VILLAGE BOARD MINUTES: The Stronghurst village board met with Pres. W.C.Ivins presiding. Present were trustees Davis, Kershaw, Hicks, Stine and Dixson and Clerk Lazear. Minutes were read and approved and bills were paid. The board voted to assess a yearly fee of $15 of the Stronghurst Telephone Co. for special franchise privileges. Manager Beardsley of the Lyric Theatre requested that special police powers be granted to someone for the purpose of maintaining order in that establishment. The board so approved. They decided to buy 400 feet of fire hose and pay half the cost of a new hose cart from the Crane Co. of Chicago.
LOCAL AND AREA NEWS: Fifty-four converts were baptized at the Raritan Baptist Church as the result of the recent revival. The grain business here has been seriously hampered by a shortages of cars.
The big crib at the elevator is again full with ear corn waiting to be shelled, but there are no cars to transport it away. A Sunday School Institute is to be held at the Abingdon M.E.Church. A gospel team from Monmouth College occupied the pulpit at the U.P.Church; each gave a short talk.
The young son of Fred Mudd is ill from an attack of infantile paralysis at the home of his grandparents, Mr. and Mrs. Ben Mudd south of town.
He was in a very critical condition but it is hoped now that he will recover. A.L.Russler has obtained an appointment as a guard at the Illinois State penitentiary at Joliet. Mrs. C.R.A. Marshall visited her husband in the Galesburg hospital. Charley's many friends will be glad to know that his condition has taken a favorable turn and is showing decided improvement.
Miss Marjorie Thompson is teaching the primary room in Oquawka. C.C.Collins sold his residence in the east part of the village to Charles Huggins who intends moving to Basco, Ill to engage in business.

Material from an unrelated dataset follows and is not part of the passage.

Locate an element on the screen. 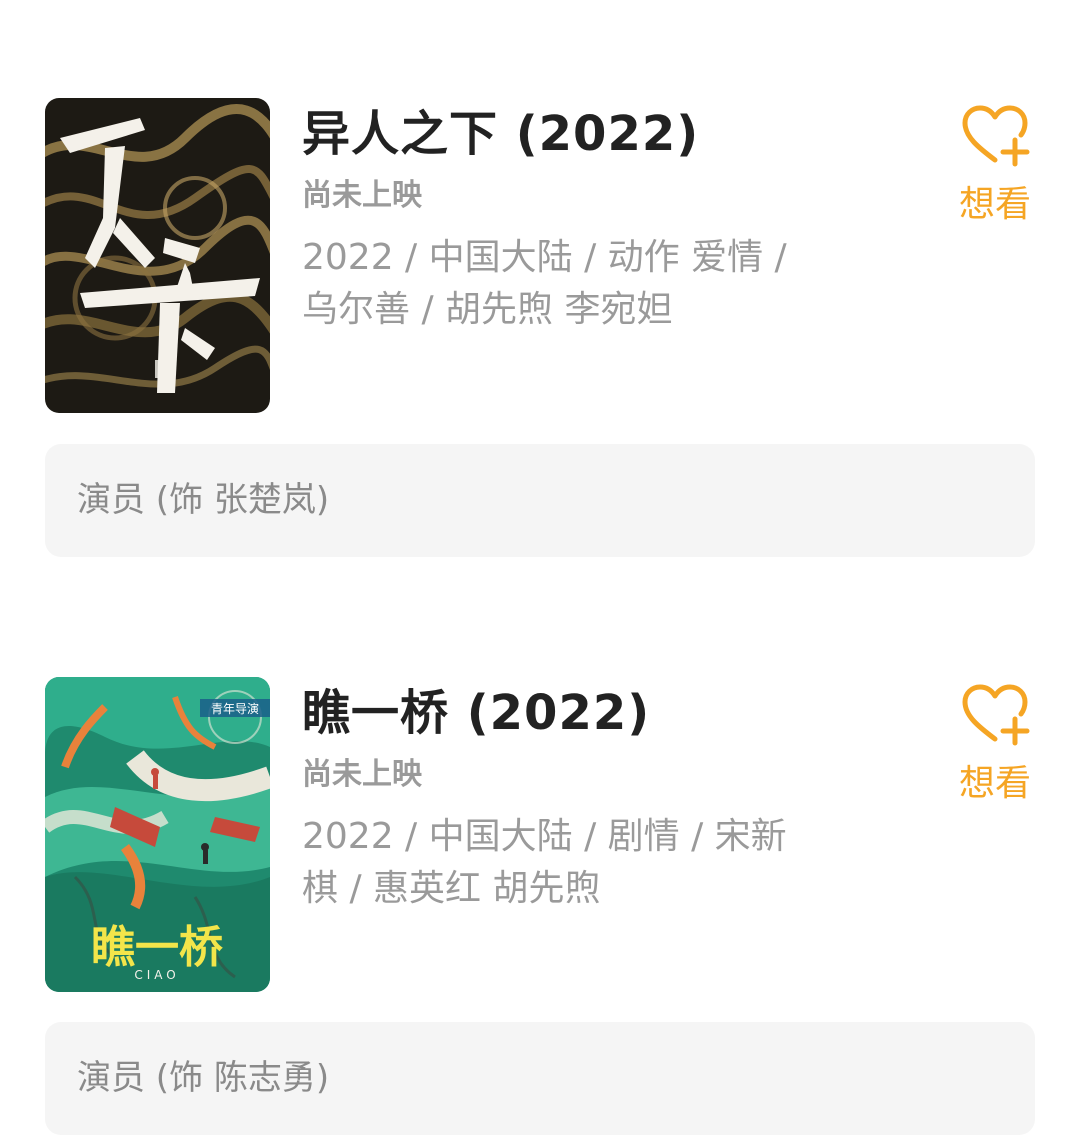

The exchange of church properties of the Olena U.P. and M.E. churches has been prevented by legal complications arising from some irregularity in the M.E. organization preventing passing of the title to their property.
MEDIA MEANDERINGS: Messers Chas. Pogue and Robert Clark purchased some horses at the sale in Galesburg. Dr. and Mrs. J.F.Meloan spent the week in Chicago laying in a supply of goods for his branch store in Raritan. Harold Richey secured a position as clerk in the men's furnishing department in O.T.Johnson's in Galesburg. Mrs. E.S. Mathers is quite sick from a fall received several days ago.

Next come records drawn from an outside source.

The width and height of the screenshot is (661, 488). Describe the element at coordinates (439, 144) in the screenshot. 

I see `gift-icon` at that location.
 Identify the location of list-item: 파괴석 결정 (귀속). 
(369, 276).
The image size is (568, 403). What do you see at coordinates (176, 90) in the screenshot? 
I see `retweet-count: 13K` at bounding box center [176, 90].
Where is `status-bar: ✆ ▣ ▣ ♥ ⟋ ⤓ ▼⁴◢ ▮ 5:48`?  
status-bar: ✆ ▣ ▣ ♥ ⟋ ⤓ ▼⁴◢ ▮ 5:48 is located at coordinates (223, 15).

CARMAN CONCERNS: Allen Breen, who lives on the Crane farm south of town, will have a public sale. A crew of workmen are busy putting in telegraph poles for the C.B.& Q. The Royal Neighbors enjoyed a bob sled ride going to the home of Mrs. Albert Porter where they enjoyed an oyster supper. Mark Bradway who was so terribly burned by a kerosene explosion died at the Burlington Hospital. He had started to build a fire and poured kerosene on live coals and it exploded. He leaves a wife (formerly Inez Davis of Denmark, Ia.) And three small children besides father and two brothers.

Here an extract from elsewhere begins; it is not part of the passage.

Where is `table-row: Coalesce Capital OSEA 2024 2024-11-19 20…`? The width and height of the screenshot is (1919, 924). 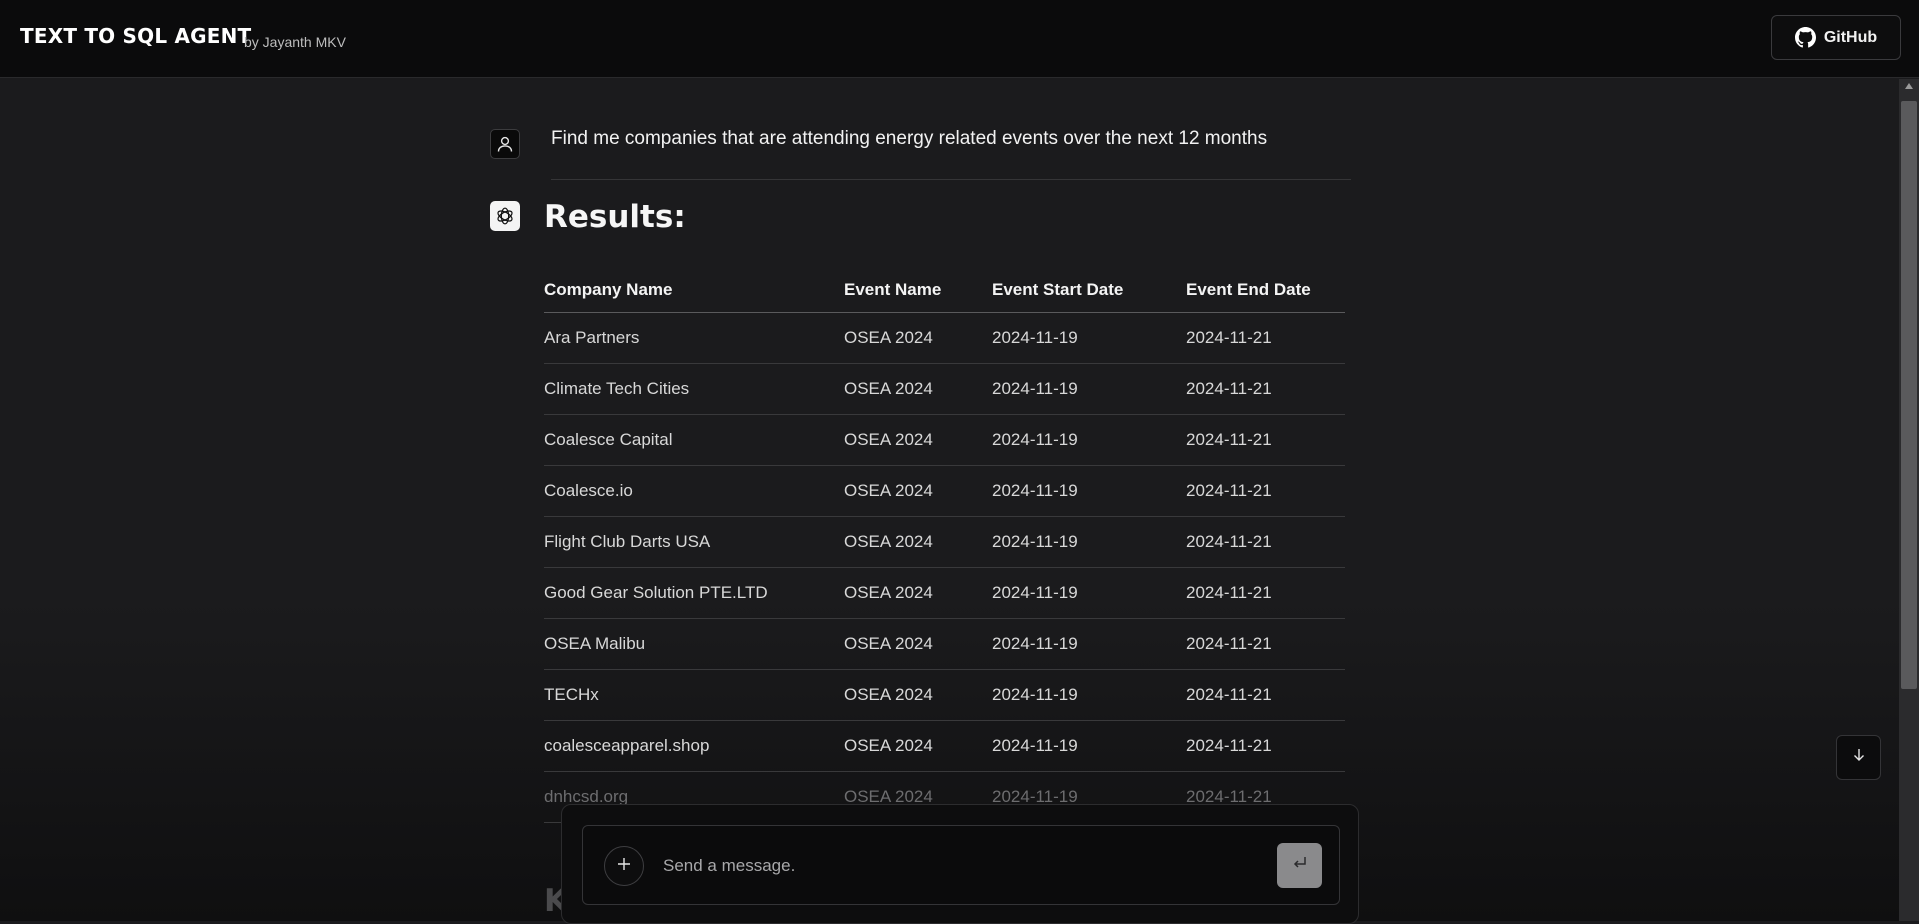 table-row: Coalesce Capital OSEA 2024 2024-11-19 20… is located at coordinates (944, 440).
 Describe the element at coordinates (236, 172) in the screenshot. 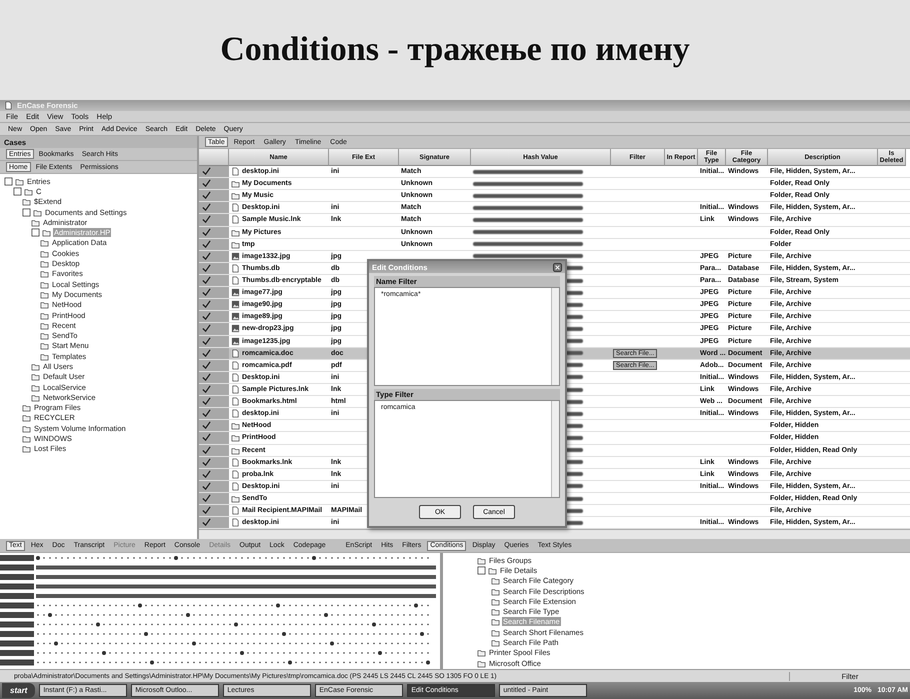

GLADSTONE GLEANINGS: Frank Forward has a fine position in Moline. Mr. George Galbraith and family have moved here from Nebraska and will occupy the old Samuel Galbraith farm south of town. Charles Hearndon, one of the U.S.naval boys, was home on furlough for a short time.
OQUAWKA OCCURRENCES: John Markman of Gladstone expects to move to Oquawka where he will take charge of the Standard Oil business. Dr. Allan of Kirkwood was called to see Chas. Grassmiller's infected leg.
Dr. George Chickering of Kirkwood was in town to see his father, Henry Chickering who is very ill. Mrs. Ella Gordon died Thursday afternoon from pneumonia. Charlie Wheeling, Herman Matzka, and Harry Clark of Stronghurst and John Helton of Rozetta attended the dance Friday night.